This package provides a python module to convert the election results of Harris County, Texas, into csv format. It accepts as input the PDF canvass report for the entire county. E.g., General and Special Elections of November 2016. The PDF canvas reports are available online here.
It also generates a separate csv file for each office or proposition being tallied. The module will correct common errors on the OCR, but the final output is not accurate and requires manual review.
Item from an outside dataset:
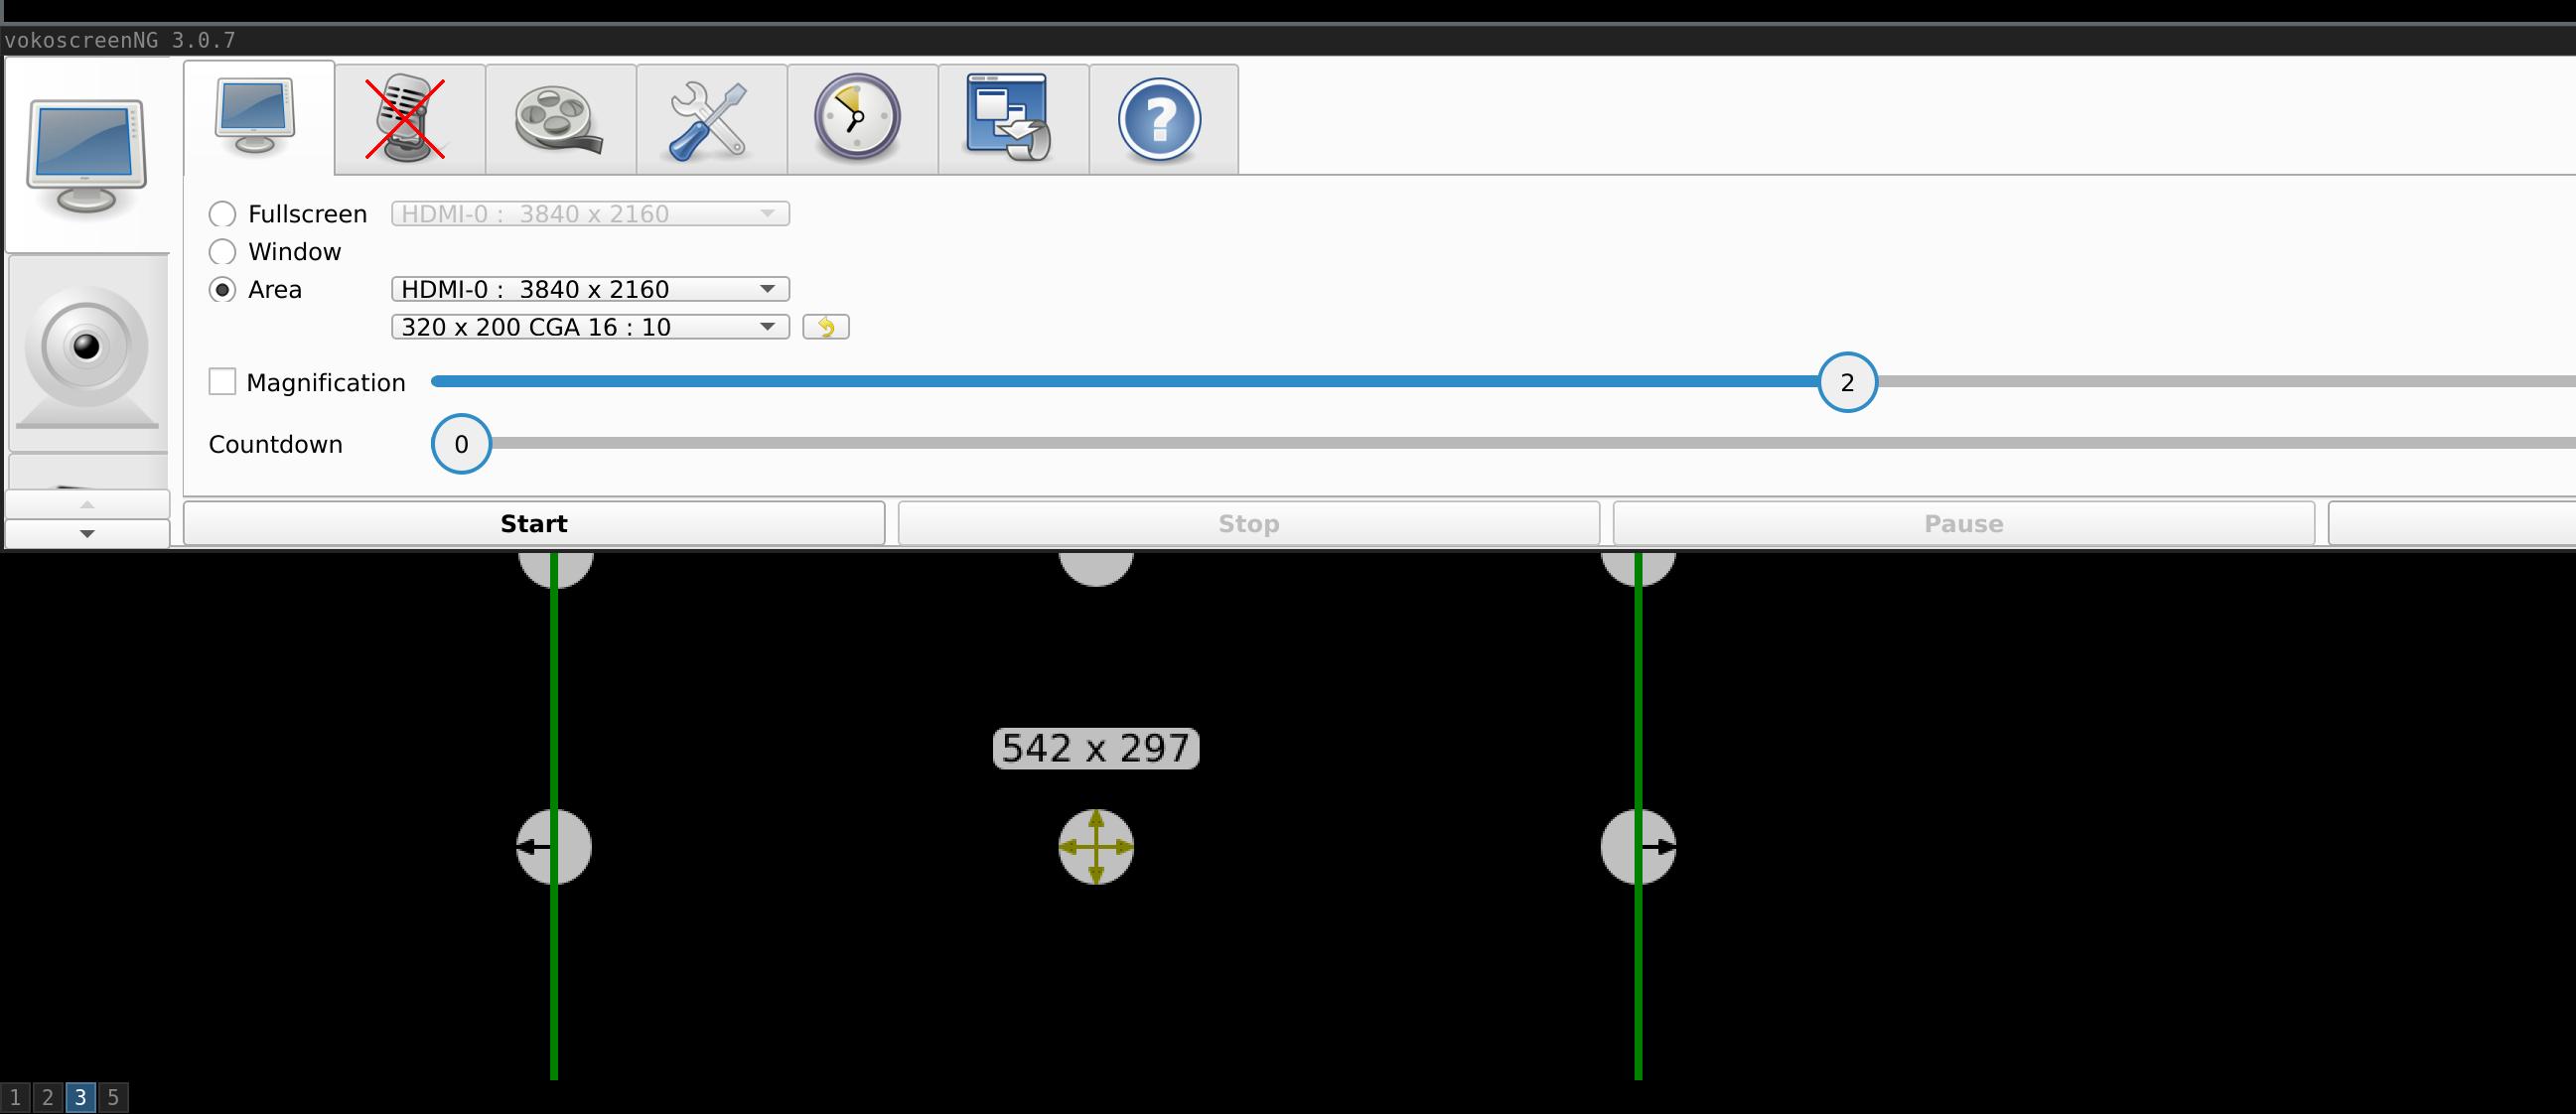Open the video codec settings tab
This screenshot has width=2576, height=1114.
(x=560, y=118)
For instance, the raw output for the November elections of 2012, 2014, and 2016 will look similar to this.
Please note that it does not process the cummulative reports.
- pytesseract
- PyPDF2
- Pillow
- cv2 (OpenCV 3.3+) See, e.g., opencv-python or compile OpenCV with the Python module
- GPL Ghostscript 9.18+
- This script converts each page of the PDF into a TIFF file using Ghostscript.
- Check your version:
gs -v
- Ubuntu:
sudo apt-get install ghostscript
- macOS:
brew install ghostscript
usage: convert-election-results.py [-h] [-p PDF] [-i IMAGE_FILE]
[--first-page FIRST_PAGE]
[--last-page LAST_PAGE] [-o OUTPUT_PATH]
[-v] [-d]
Convert election results to computer readable format, e.g., csv, json, xml
optional arguments:
-h, --help show this help message and exit
-p PDF, --pdf PDF PDF file to process
-i IMAGE_FILE, --image-file IMAGE_FILE
image file to process
--first-page FIRST_PAGE
page to begin processing
--last-page LAST_PAGE
page to end processing
-o OUTPUT_PATH, --output-path OUTPUT_PATH
path to write csv files
-v, --version show program's version number and exit
-d, --debug print debug messages
This product uses the election results available from the Harris County Clerk but is not endorsed or certified by the Harris County Clerk.